● **Assignment**: Only one portion of the data is to be written out: from the line bearing "The image size is (763, 521)." through the line bearing "You are a computer-use agent. Image". Write it exactly as it appears.

____

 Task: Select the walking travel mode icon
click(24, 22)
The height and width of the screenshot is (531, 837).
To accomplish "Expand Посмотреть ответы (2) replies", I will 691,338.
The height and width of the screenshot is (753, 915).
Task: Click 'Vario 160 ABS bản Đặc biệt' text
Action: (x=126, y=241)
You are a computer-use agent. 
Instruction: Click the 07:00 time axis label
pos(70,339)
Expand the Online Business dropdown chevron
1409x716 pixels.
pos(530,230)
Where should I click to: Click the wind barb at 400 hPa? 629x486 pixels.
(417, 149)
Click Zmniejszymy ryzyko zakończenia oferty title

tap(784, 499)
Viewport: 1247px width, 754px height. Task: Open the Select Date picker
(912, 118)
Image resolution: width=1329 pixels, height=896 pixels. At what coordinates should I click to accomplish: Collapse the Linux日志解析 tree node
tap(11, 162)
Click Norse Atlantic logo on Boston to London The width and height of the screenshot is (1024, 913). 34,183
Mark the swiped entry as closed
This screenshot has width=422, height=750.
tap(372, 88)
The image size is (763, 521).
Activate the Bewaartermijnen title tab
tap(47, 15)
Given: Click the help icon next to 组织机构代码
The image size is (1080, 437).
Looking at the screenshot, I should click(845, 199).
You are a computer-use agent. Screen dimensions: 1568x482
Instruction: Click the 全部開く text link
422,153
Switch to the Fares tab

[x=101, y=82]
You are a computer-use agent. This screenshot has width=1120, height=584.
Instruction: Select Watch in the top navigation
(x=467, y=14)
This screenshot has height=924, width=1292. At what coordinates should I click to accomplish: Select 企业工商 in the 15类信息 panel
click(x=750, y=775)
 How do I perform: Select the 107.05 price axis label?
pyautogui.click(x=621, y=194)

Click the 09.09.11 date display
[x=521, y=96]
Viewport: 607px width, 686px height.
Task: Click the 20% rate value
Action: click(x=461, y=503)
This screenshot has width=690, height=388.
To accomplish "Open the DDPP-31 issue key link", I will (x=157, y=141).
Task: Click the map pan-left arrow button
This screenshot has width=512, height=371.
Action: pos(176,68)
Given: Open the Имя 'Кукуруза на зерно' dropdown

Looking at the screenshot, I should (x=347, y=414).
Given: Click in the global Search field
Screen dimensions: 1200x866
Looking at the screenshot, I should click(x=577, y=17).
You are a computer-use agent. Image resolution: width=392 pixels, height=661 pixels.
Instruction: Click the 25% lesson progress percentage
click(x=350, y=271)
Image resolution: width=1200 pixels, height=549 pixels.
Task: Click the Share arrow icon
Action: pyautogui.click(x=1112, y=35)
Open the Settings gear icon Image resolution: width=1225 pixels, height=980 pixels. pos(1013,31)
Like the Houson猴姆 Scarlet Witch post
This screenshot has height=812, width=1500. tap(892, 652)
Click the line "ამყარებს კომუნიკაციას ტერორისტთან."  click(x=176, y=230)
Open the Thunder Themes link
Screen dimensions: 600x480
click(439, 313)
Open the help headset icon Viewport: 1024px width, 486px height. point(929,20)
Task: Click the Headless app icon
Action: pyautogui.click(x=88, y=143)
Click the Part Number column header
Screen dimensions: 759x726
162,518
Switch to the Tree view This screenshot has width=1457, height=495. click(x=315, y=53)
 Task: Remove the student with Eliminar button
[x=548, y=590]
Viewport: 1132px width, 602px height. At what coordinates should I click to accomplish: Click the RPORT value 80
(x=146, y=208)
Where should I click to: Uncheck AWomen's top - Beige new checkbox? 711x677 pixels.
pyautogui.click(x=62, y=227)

____

● **Task output**:
The image size is (763, 521).
Activate the Bewaartermijnen title tab
tap(47, 15)
Given: Click the help icon next to 组织机构代码
The image size is (1080, 437).
Looking at the screenshot, I should click(845, 199).
You are a computer-use agent. Screen dimensions: 1568x482
Instruction: Click the 全部開く text link
422,153
Switch to the Fares tab

[x=101, y=82]
You are a computer-use agent. This screenshot has width=1120, height=584.
Instruction: Select Watch in the top navigation
(x=467, y=14)
This screenshot has height=924, width=1292. At what coordinates should I click to accomplish: Select 企业工商 in the 15类信息 panel
click(x=750, y=775)
 How do I perform: Select the 107.05 price axis label?
pyautogui.click(x=621, y=194)

Click the 09.09.11 date display
[x=521, y=96]
Viewport: 607px width, 686px height.
Task: Click the 20% rate value
Action: click(x=461, y=503)
This screenshot has width=690, height=388.
To accomplish "Open the DDPP-31 issue key link", I will (x=157, y=141).
Task: Click the map pan-left arrow button
This screenshot has width=512, height=371.
Action: pos(176,68)
Given: Open the Имя 'Кукуруза на зерно' dropdown

Looking at the screenshot, I should (x=347, y=414).
Given: Click in the global Search field
Screen dimensions: 1200x866
Looking at the screenshot, I should click(x=577, y=17).
You are a computer-use agent. Image resolution: width=392 pixels, height=661 pixels.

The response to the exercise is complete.